Purpose of Review The purpose of this study is to provide a comprehensive summary of the latest developments in the experimental brain study of human sexuality, focusing on brain connectivity during the sexual response.
Recent Findings Stable patterns of brain activation have been established for different phases of the sexual response, especially with regard to the wanting phase, and changes in these patterns can be linked to sexual response variations, including sexual dysfunctions. From this solid basis, connectivity studies of the human sexual response have begun to add a deeper understanding of the brain network function and structure involved.
Summary The study of “sexual” brain connectivity is still very young.
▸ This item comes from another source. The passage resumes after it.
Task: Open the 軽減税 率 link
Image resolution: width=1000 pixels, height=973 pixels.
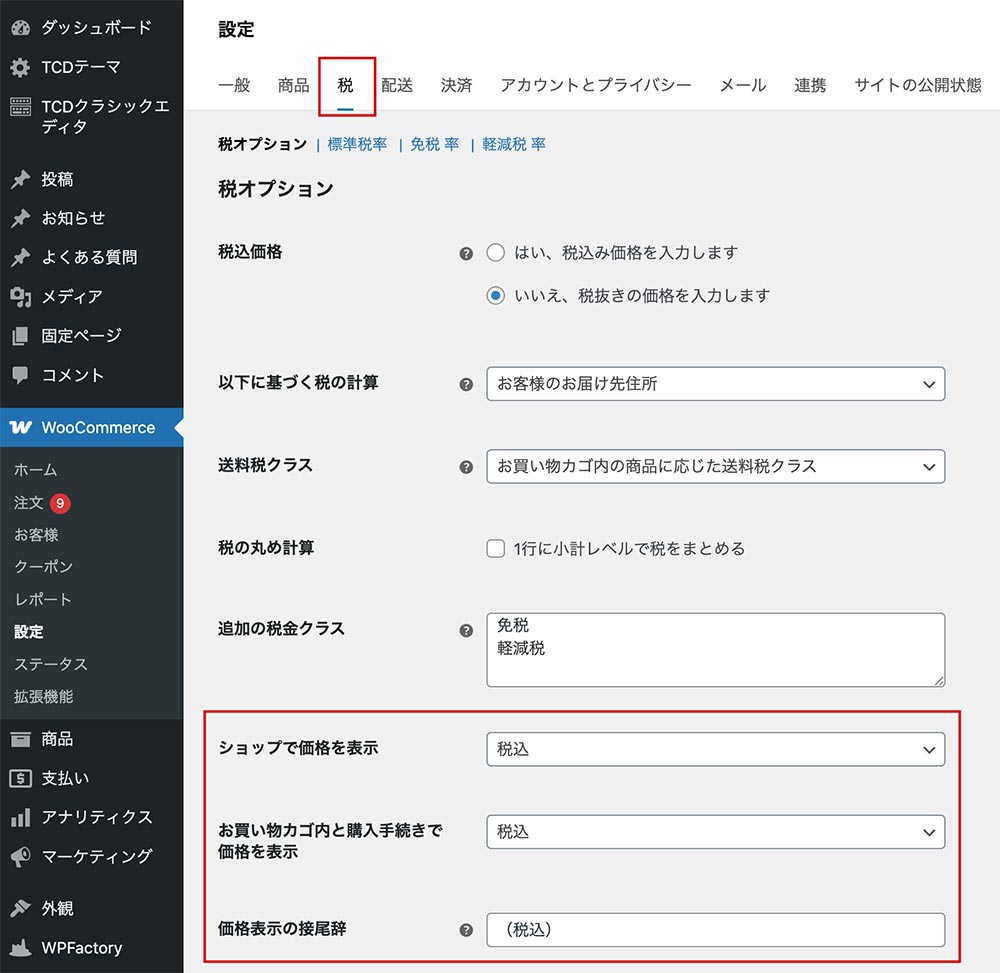Action: click(x=514, y=144)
Yet, by approaching the brain as a connected organ, the essence of brain function is captured much more accurately, increasing the likelihood of finding useful biomarkers and targets for intervention in sexual dysfunction.
Recent years have seen spectacular developments in the field of human brain imaging (neuroimaging) that allow researchers to analyze human brain structure and function in greater detail than was ever possible. These neuroimaging approaches have begun to be applied to the study of human sexual behavior as well. Given the prevalence of idiopathic sexual dysfunctions, this development is positive, but for sex researchers or sexologists not trained to deal with brain data, it can be difficult to get a grip on the wealth of often complex results. In this review, we provide a comprehensive summary of the latest developments in the experimental brain study of human sexuality, with a focus on the sexual response. We will argue that brain connectivity approaches hold the highest promise to provoke breakthroughs regarding the mechanisms that govern functional and dysfunctional human sexual responding.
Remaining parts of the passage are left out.